14 de Novembro de 2017, por José Antônio

A mulher pinta as unhas. Ou pinta as garras? Como felinas cromáticas, sabem arranhar colorido. Cravam cores e matizes na pele vulnerável da vítima masculina. Então a corrente sanguínea vira esmalte.

E as tonalidades? E os nomes para as tonalidades? Covardia para os meus pobres bastonetes.

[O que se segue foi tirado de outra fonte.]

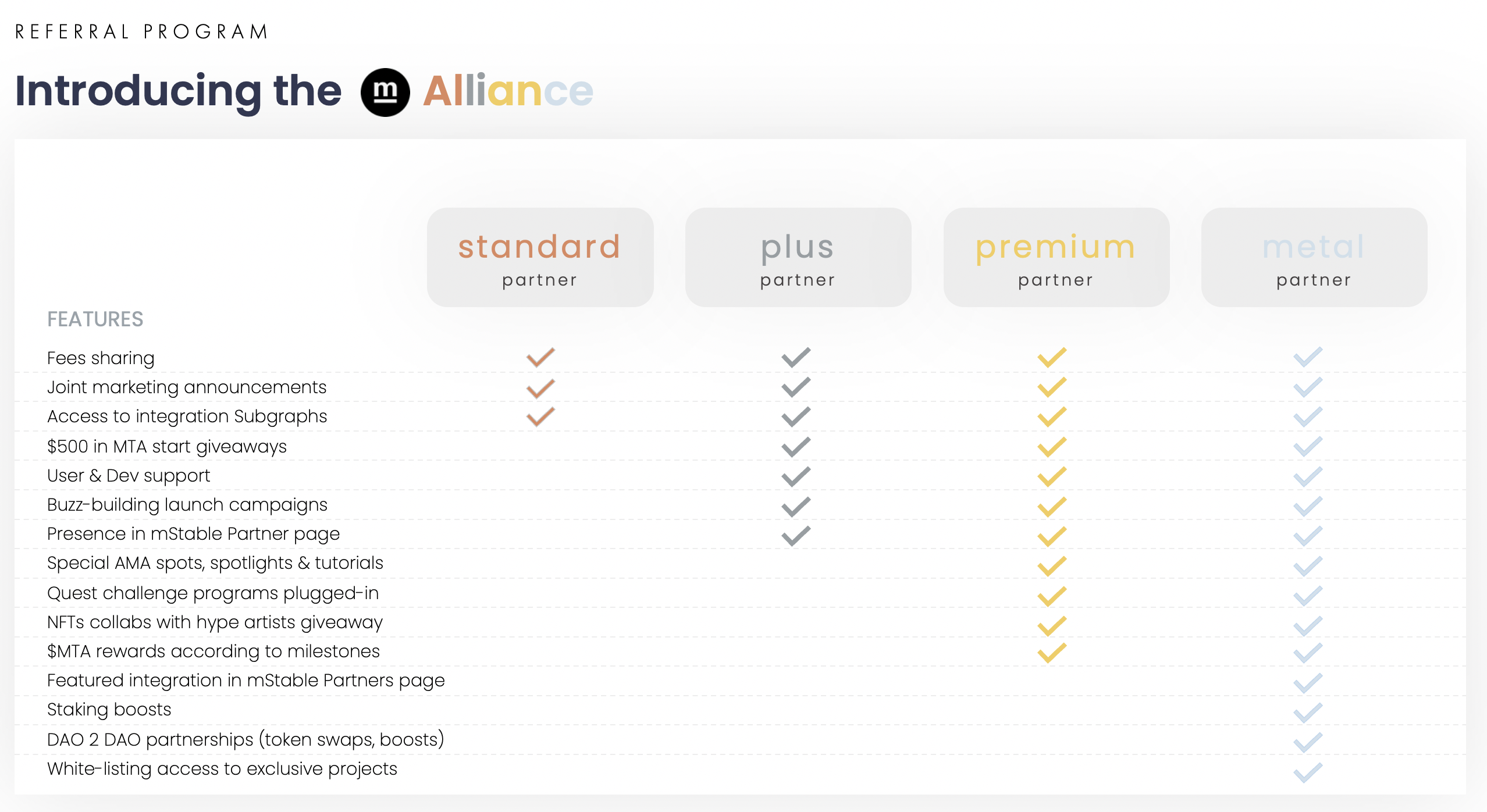Click the premium checkmark for Quest challenge programs
Viewport: 1487px width, 812px height.
click(x=1052, y=596)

Foi num jantar que reparei quando ela erguia suavemente a taça de vinho até os lábios:

– Bonito o esmalte!

– Nunca fui santa...

– Hein?

– É a cor do esmalte: “Nunca fui santa”.

Outra noite, no concerto sinfônico. Ela se virou para mim... e falou baixinho e insinuante:

– Beijo roubado...

A ocasião fez o ladrão. Ela ficou brava:

– O que é isso? Ficou maluco? Estamos num concerto. Tem plateia aqui. Onde já se viu? Beijar...

– Mas você disse...

– “Beijo roubado” é o nome do esmalte.

Afundei-me na cadeira, mais vermelho que nariz de palhaço... que, por sinal, também é nome de esmalte.

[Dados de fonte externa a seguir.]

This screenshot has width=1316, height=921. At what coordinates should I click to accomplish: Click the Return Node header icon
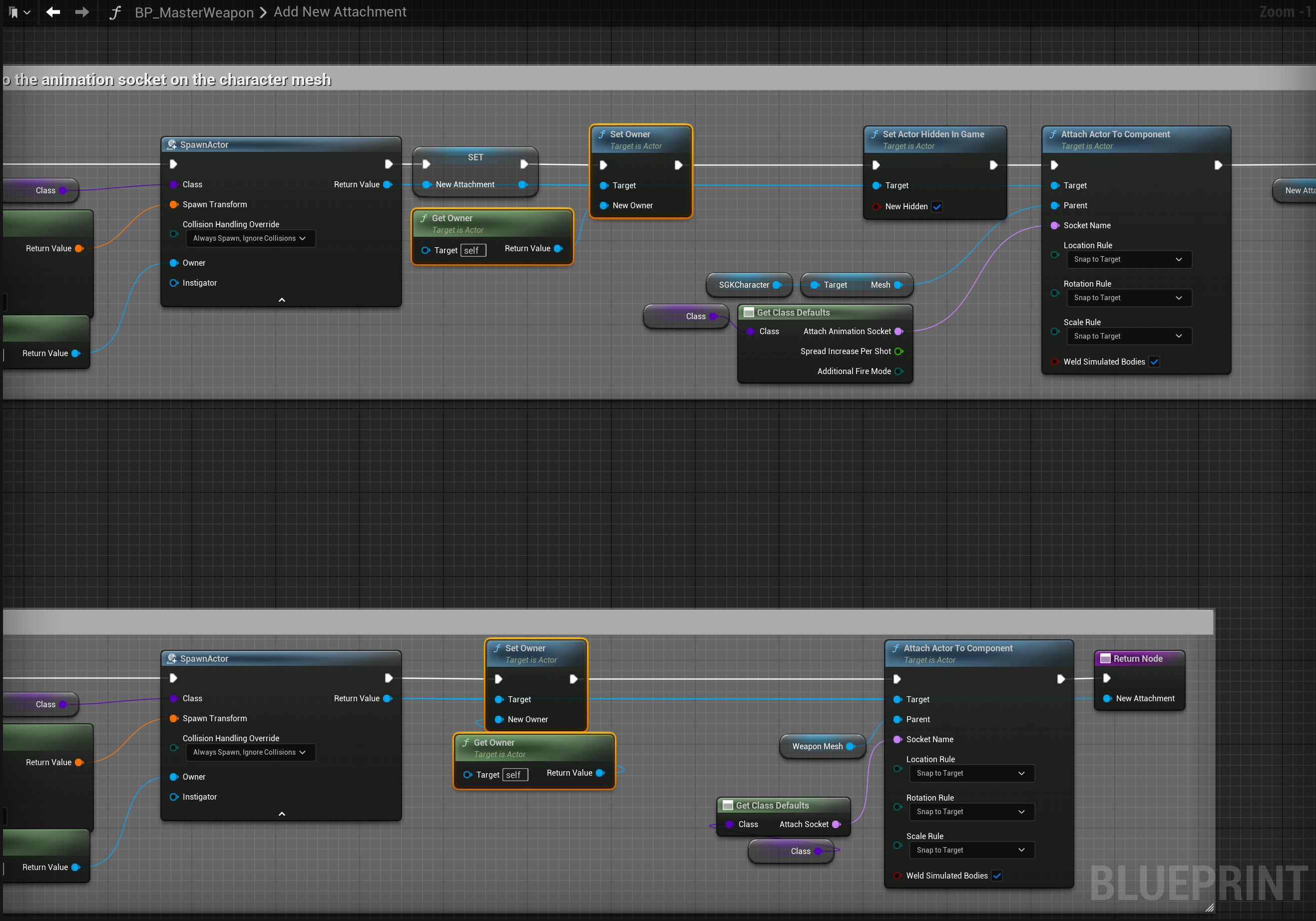(1105, 658)
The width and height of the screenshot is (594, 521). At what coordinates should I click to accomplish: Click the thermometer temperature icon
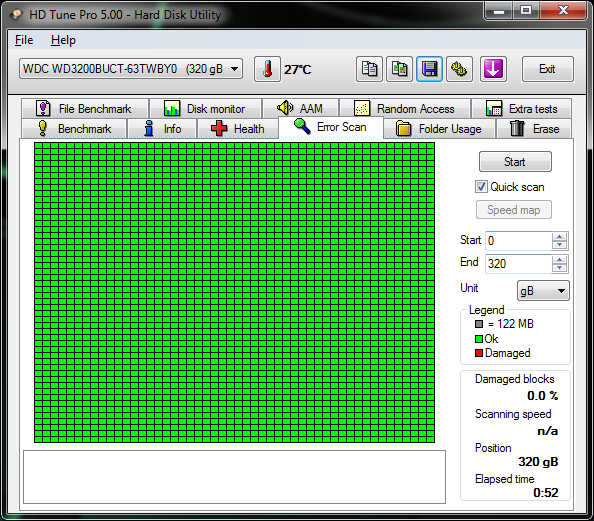coord(267,69)
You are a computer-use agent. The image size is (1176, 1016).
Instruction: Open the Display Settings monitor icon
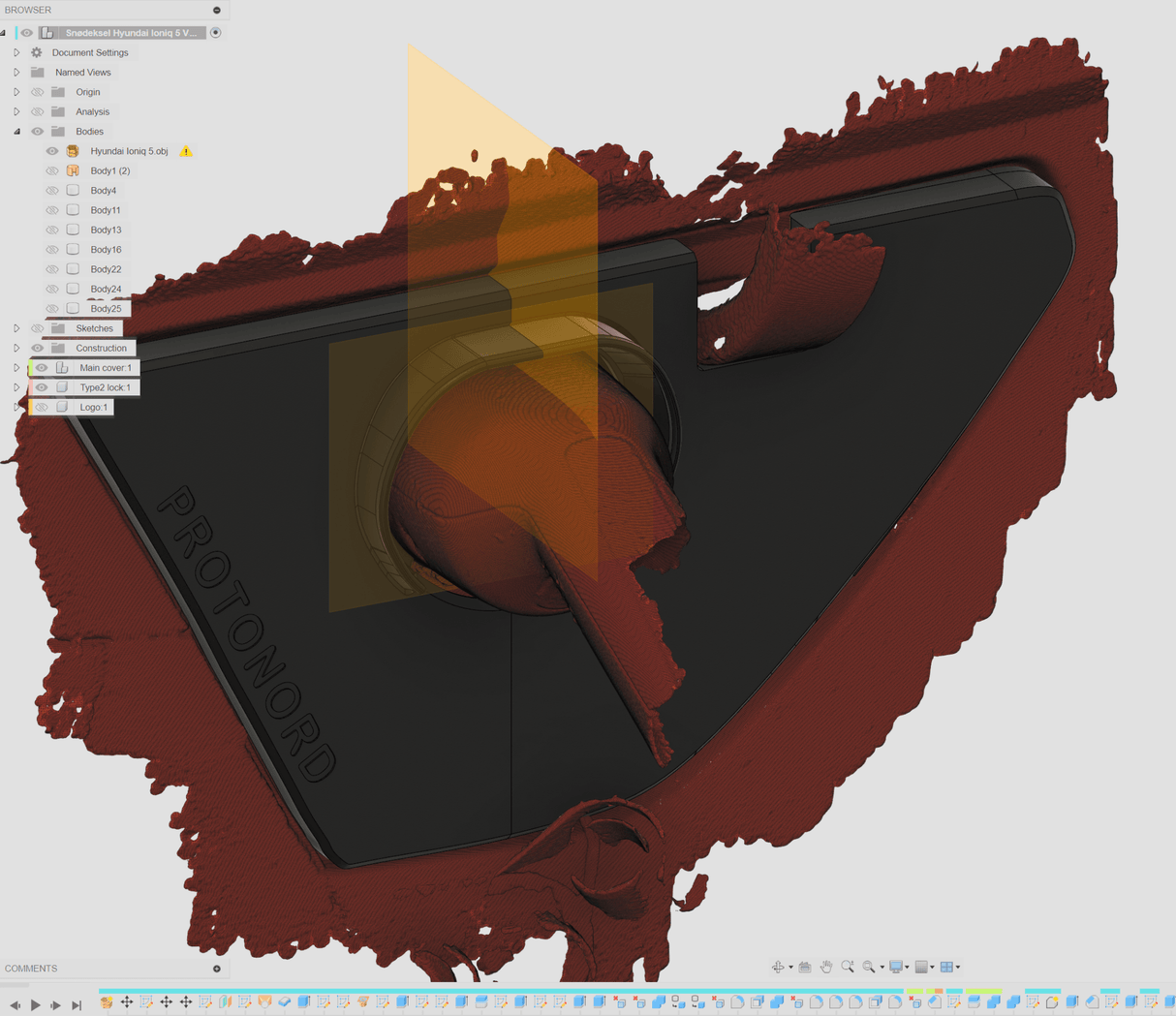click(896, 967)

Musas fiandeiras do coração do homem...

Mãos ágeis... mãos sagazes... mãos ternas... mãos sádicas...

Mãos esmaltadas.

As Mãos de Eurídice roubaram o pobre Gumercindo Tavares com o esmalte “Desejo”. Depois, Eurídice pintou as unhas com o “Destino dos sonhos”. E o roubado Gumercindo abandonou a família para enricar uma aventureira. Quando o Gumercindo acordou, já era tarde. Suas próprias unhas já estavam roídas e ele afundado na miséria. Eurídice, com o esmalte “Saia justa”, assim também deixou o homem. O final da história foi esmaltado com “Ponta de ira”: a acetona amargurada de Gumercindo arrancou a tinta viva da amante.

Ariadne, com unhas do esmalte “Avista”, deixou o fio para Teseu avistá-lo e sair do labirinto. Penélope, com o esmalte “Deitar na rede”, passou anos tecendo e destecendo a mesma coisa todos os dias à espera de Ulisses.

A malfadada Eva, com o esmalte “Causei”, fez jus à cor da unha. Vai ver que não viu que a serpente usava o esmalte “Malícia”...

Unhas coloridas... São belas. São perigosas. Sabem traçar possibilidades nos riscos. Sempre que a unha pintada coça o meu desejo, eu me entrego aos arranhões da “Garota Verão” e... “Deixa beijar”!

A mulher pinta as unhas, as garras e as guerras.

E vencem.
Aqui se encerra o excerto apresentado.